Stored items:
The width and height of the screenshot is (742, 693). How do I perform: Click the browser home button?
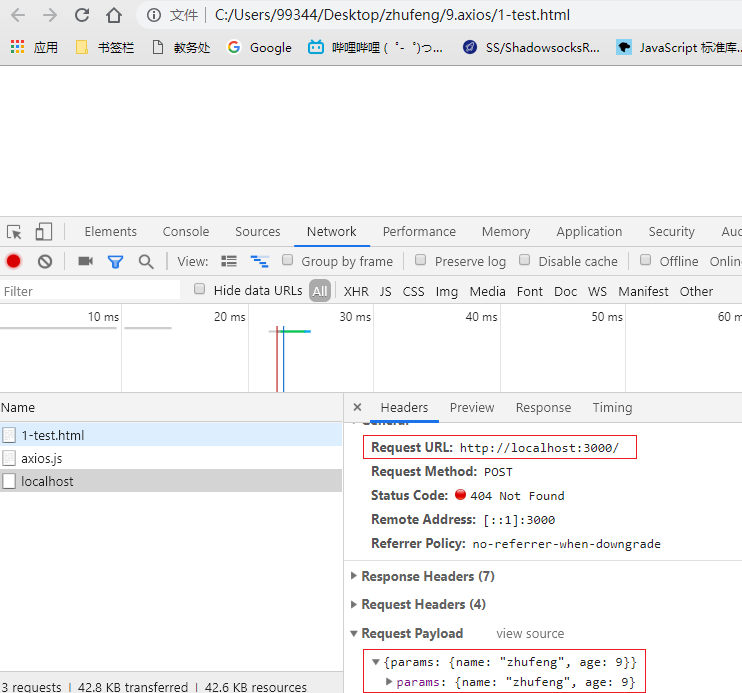tap(114, 15)
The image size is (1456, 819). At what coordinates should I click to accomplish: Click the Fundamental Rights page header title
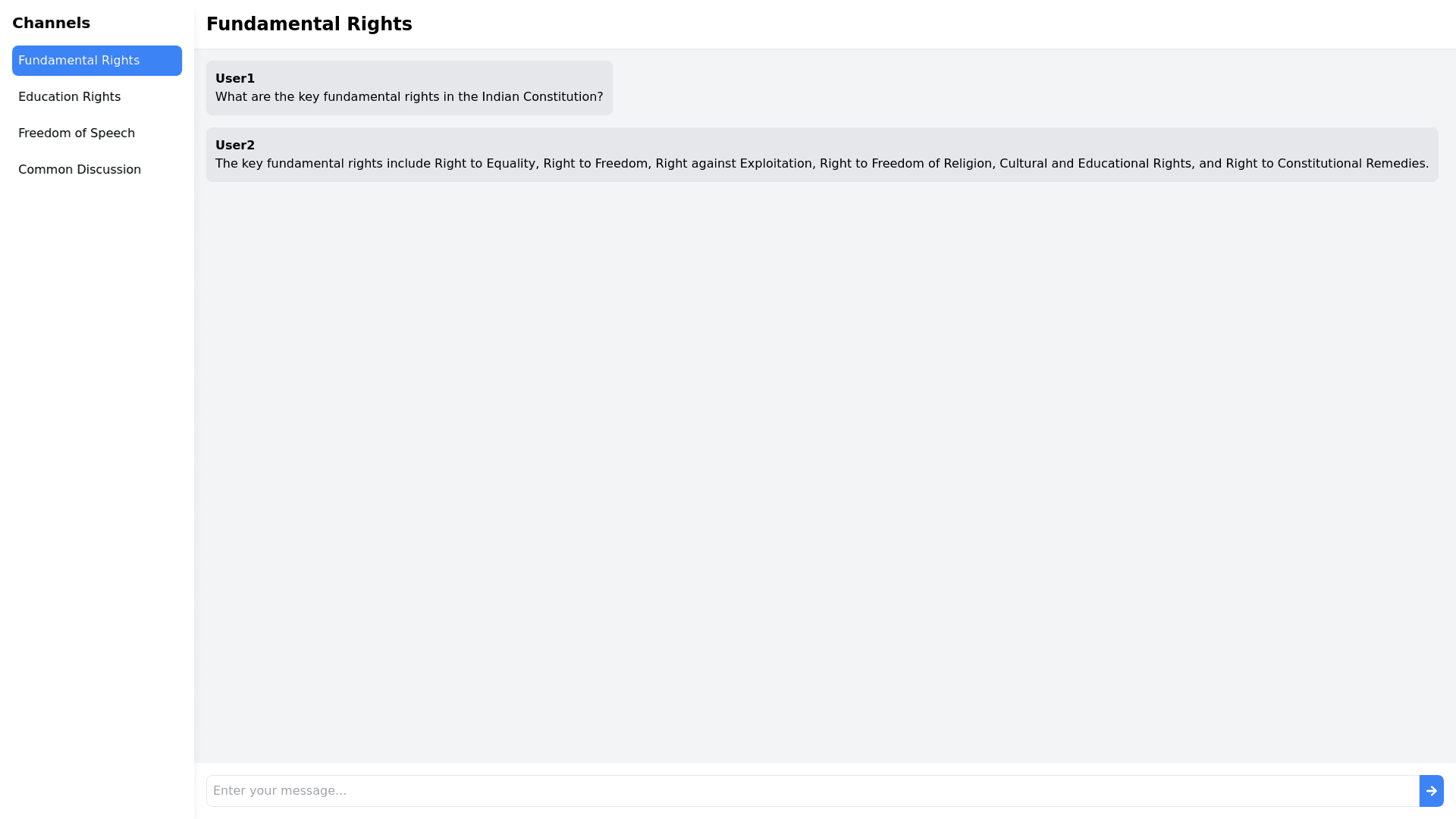tap(309, 24)
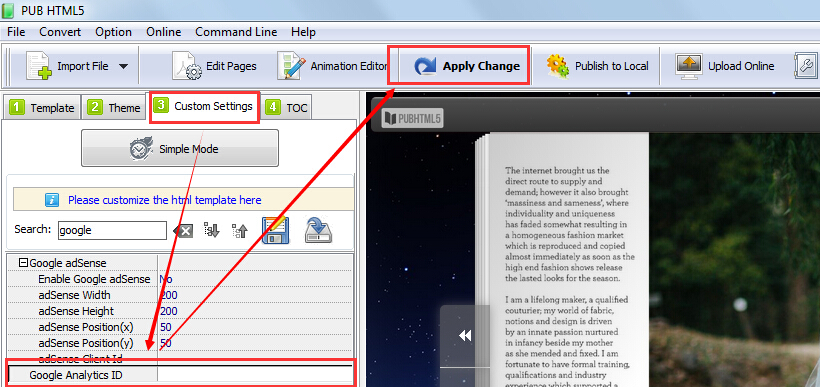This screenshot has height=387, width=820.
Task: Toggle the Enable Google adSense value
Action: (x=255, y=279)
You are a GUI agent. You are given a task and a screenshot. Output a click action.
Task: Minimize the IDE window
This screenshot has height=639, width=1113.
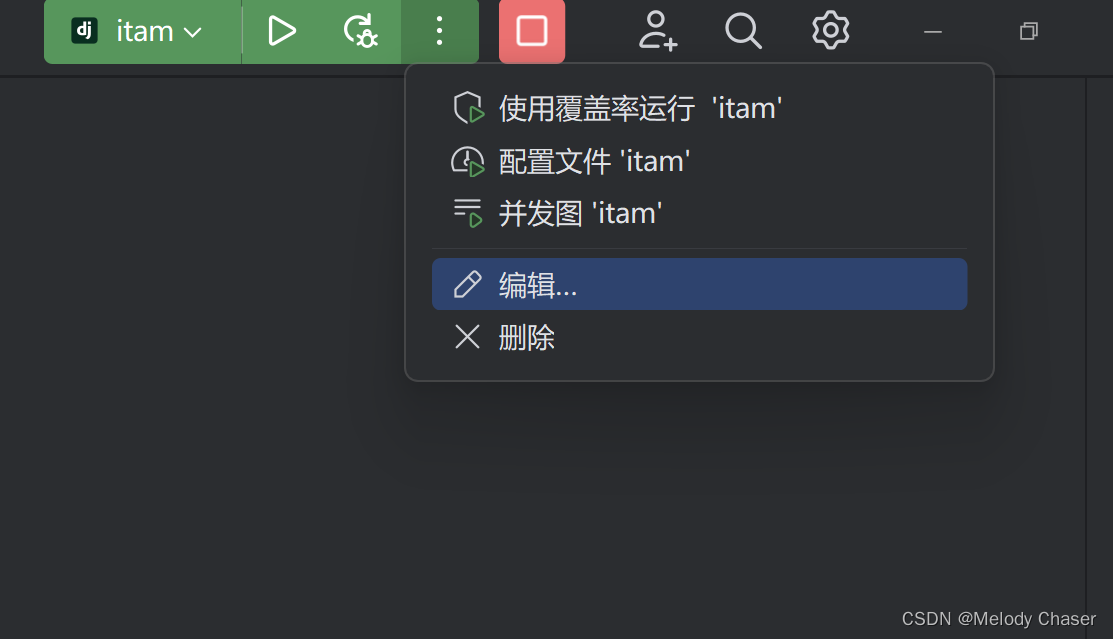(933, 31)
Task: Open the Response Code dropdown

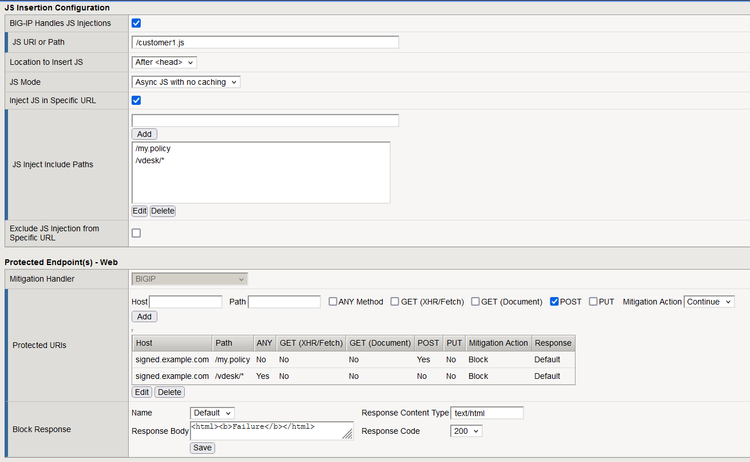Action: tap(467, 431)
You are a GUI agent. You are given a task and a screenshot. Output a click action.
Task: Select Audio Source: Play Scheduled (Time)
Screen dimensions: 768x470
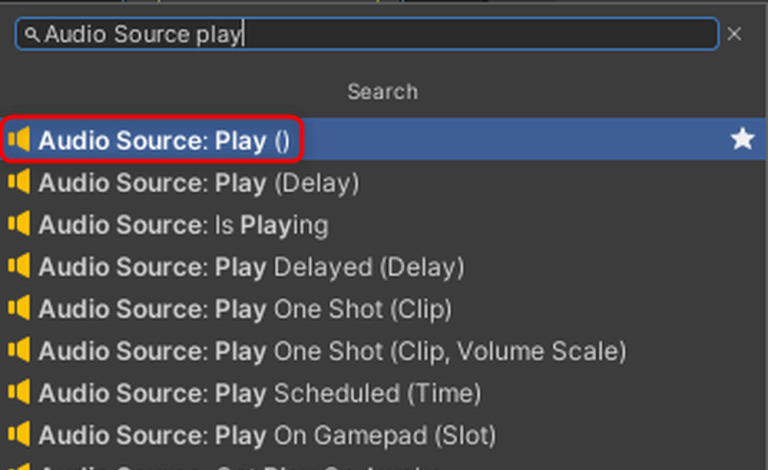(x=259, y=393)
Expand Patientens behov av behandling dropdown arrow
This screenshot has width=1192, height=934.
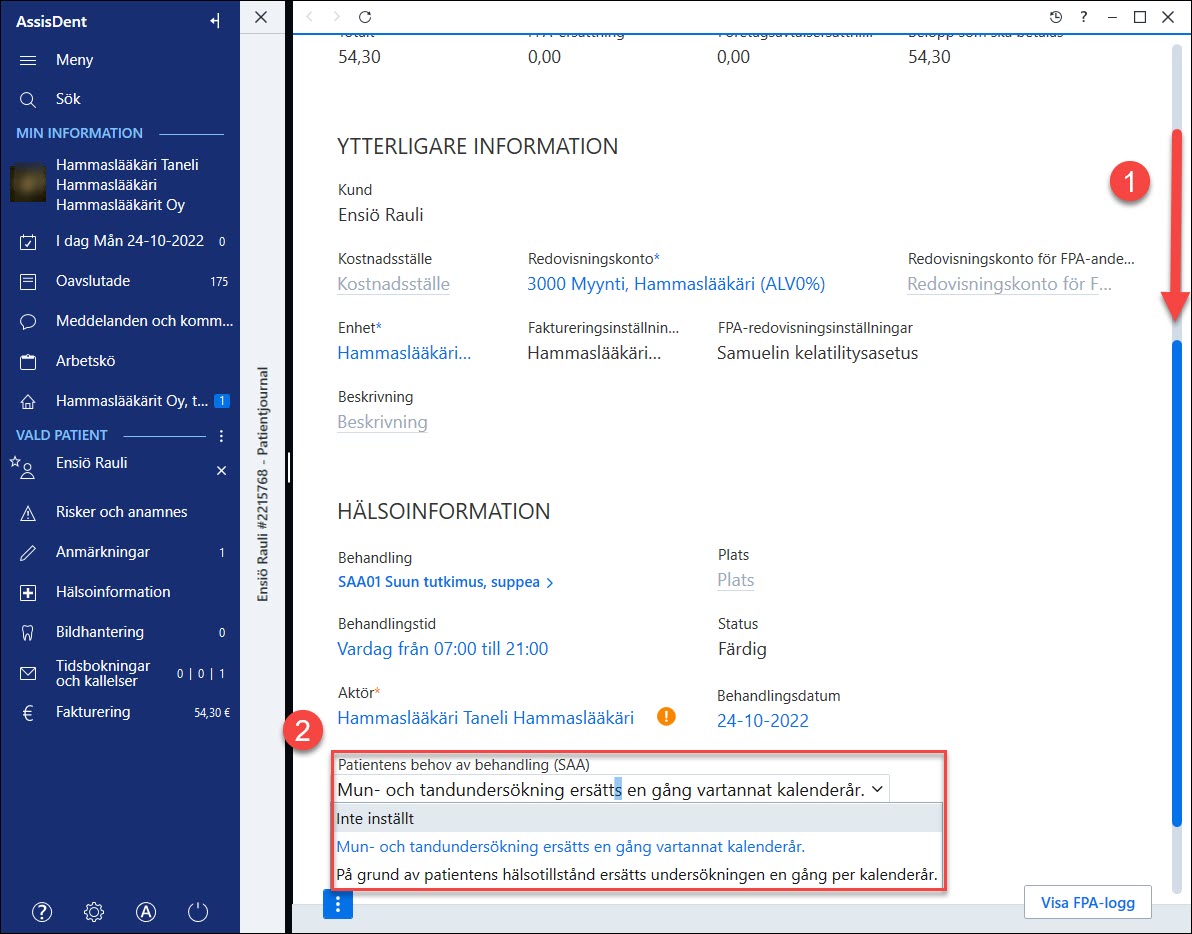[877, 789]
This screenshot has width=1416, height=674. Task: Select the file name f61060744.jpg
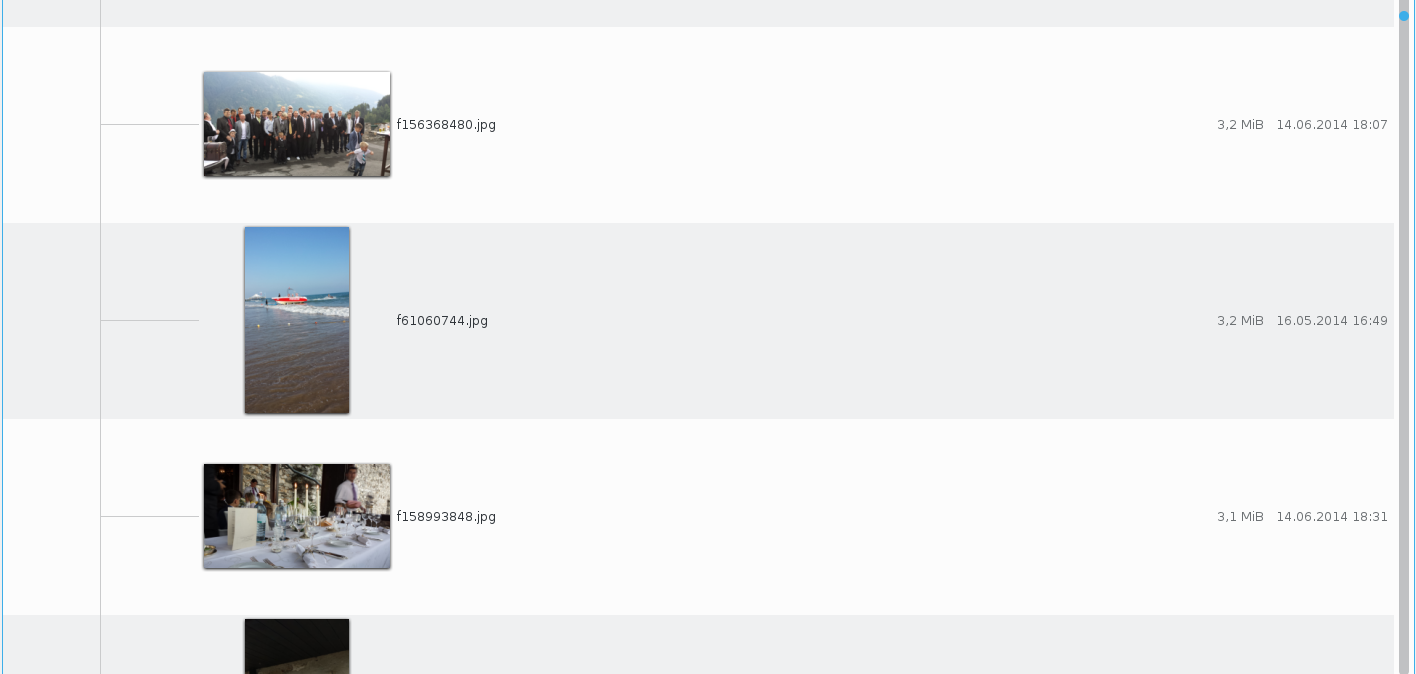442,321
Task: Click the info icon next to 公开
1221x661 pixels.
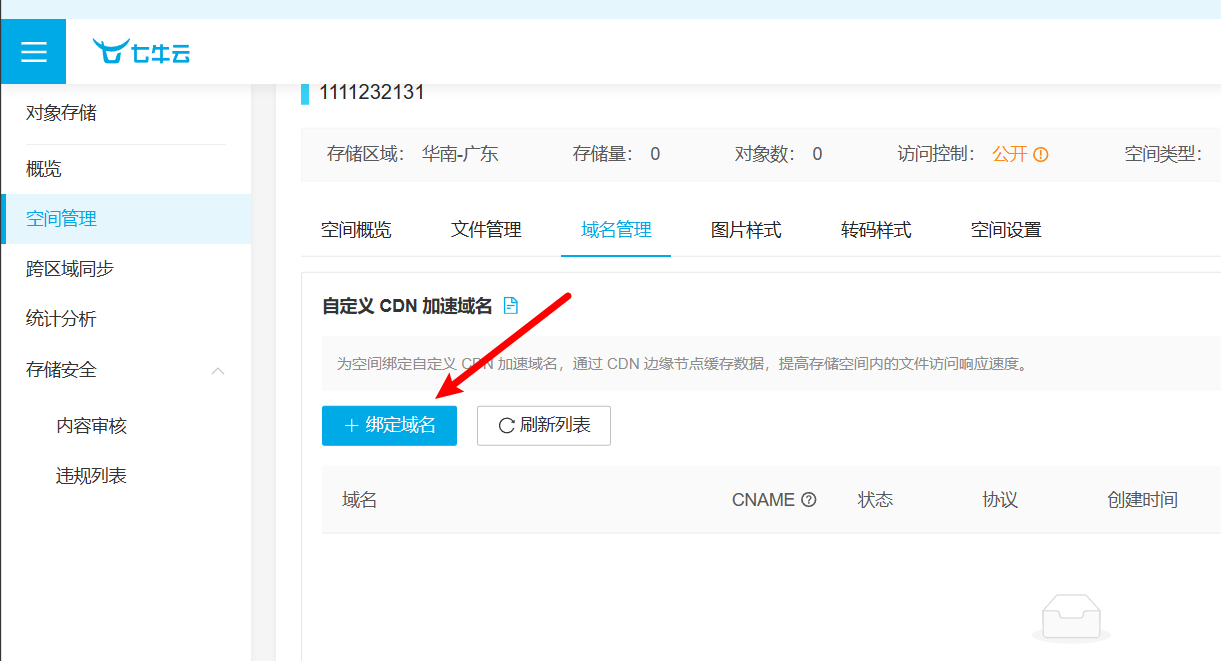Action: (1041, 155)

What to do: Make an exact copy of the records above. Keep out every picture.

Result below:
The width and height of the screenshot is (742, 693). How do I perform: Click the browser home button?
tap(114, 15)
The image size is (1456, 819). At what coordinates should I click to accomplish: Click the Fundamental Rights page header title
tap(309, 24)
This screenshot has height=387, width=820.
Task: Toggle the Enable Google adSense value
Action: (x=255, y=279)
You are a GUI agent. You are given a task and a screenshot. Output a click action.
Task: Minimize the IDE window
This screenshot has height=639, width=1113.
(933, 31)
Task: Open the Response Code dropdown

Action: tap(467, 431)
You are a GUI agent. You are given a task and a screenshot. Output a click action.
Task: Select Audio Source: Play Scheduled (Time)
Screen dimensions: 768x470
(x=259, y=393)
Expand Patientens behov av behandling dropdown arrow
This screenshot has width=1192, height=934.
[877, 789]
This screenshot has width=1416, height=674. Task: Select the file name f61060744.jpg
442,321
Task: Click the info icon next to 公开
1221x661 pixels.
Action: (1041, 155)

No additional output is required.